Selected extract:
=== Begin Enclosure ===
Poverty, in a country as wealthy as ours, is difficult to grasp. Many say our wealth gap in the United States is both the cause and effect. In Mississippi that could be true as well. Do we see any of our elected officials at the capitol demanding an end to poverty and homelessness? Perhaps if they are doing fine in their own lives, they are less concerned with those who are not.
When it comes to household wealth in the United States, the Federal Reserve maintains data. They reported in 1990 that white households owned 90.7% of the country’s wealth, with black households owning 3.8%, and Hispanics 2.1%. Thirty years later, in 2019, the numbers were 85.5% white, 4.2% black, and 3.1% Hispanic.
For those that do not have that wealth, there is often more to the story. An ongoing US Census Bureau Pulse Survey in the first two weeks of February found that 36% of consumers nationwide are finding it “somewhat difficult” or “very difficult” to pay their usual bills. That’s up from 25% one year ago. Mississippi has the greatest share of residents straining to pay their bills – 53% – another last place finish for the Hospitality State, and no substantive action.
=== End Enclosure ===
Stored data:
=== Begin Enclosure ===
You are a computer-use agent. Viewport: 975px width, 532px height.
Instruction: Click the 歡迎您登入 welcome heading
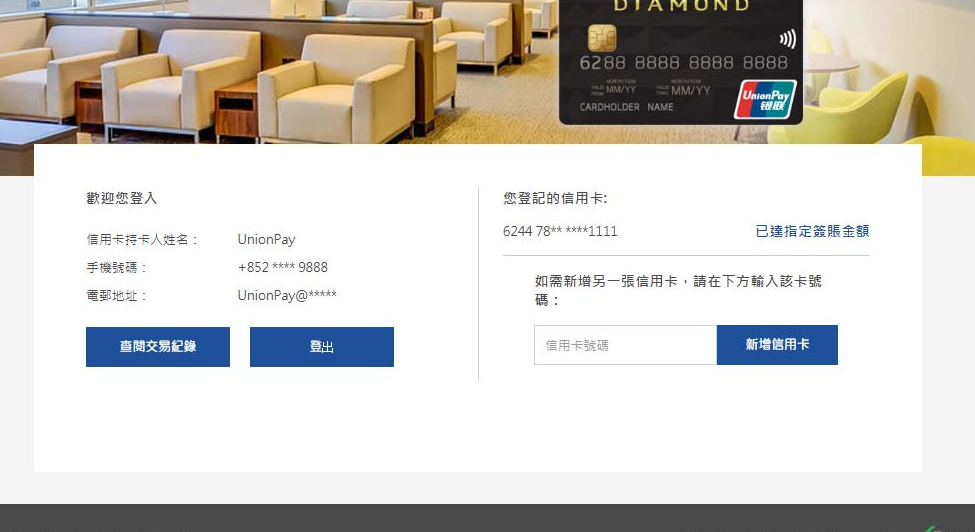pos(122,198)
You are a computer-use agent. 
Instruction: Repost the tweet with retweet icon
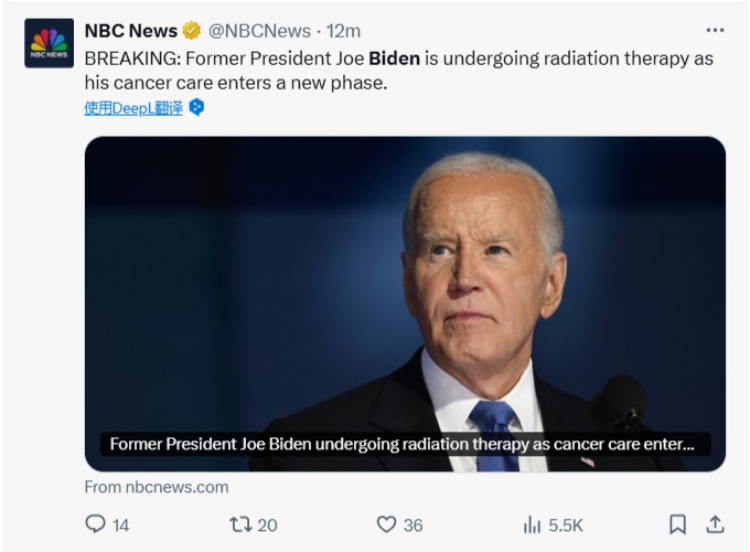pyautogui.click(x=241, y=524)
=== End Enclosure ===
Task directions: Copy the passage of the text on poverty and wealth that begins at the words "Poverty, in a" and stops after "who are not.", changing "elected officials" to "state legislators". The listing plays no part in this work.

Solution below:
Poverty, in a country as wealthy as ours, is difficult to grasp. Many say our wealth gap in the United States is both the cause and effect. In Mississippi that could be true as well. Do we see any of our state legislators at the capitol demanding an end to poverty and homelessness? Perhaps if they are doing fine in their own lives, they are less concerned with those who are not.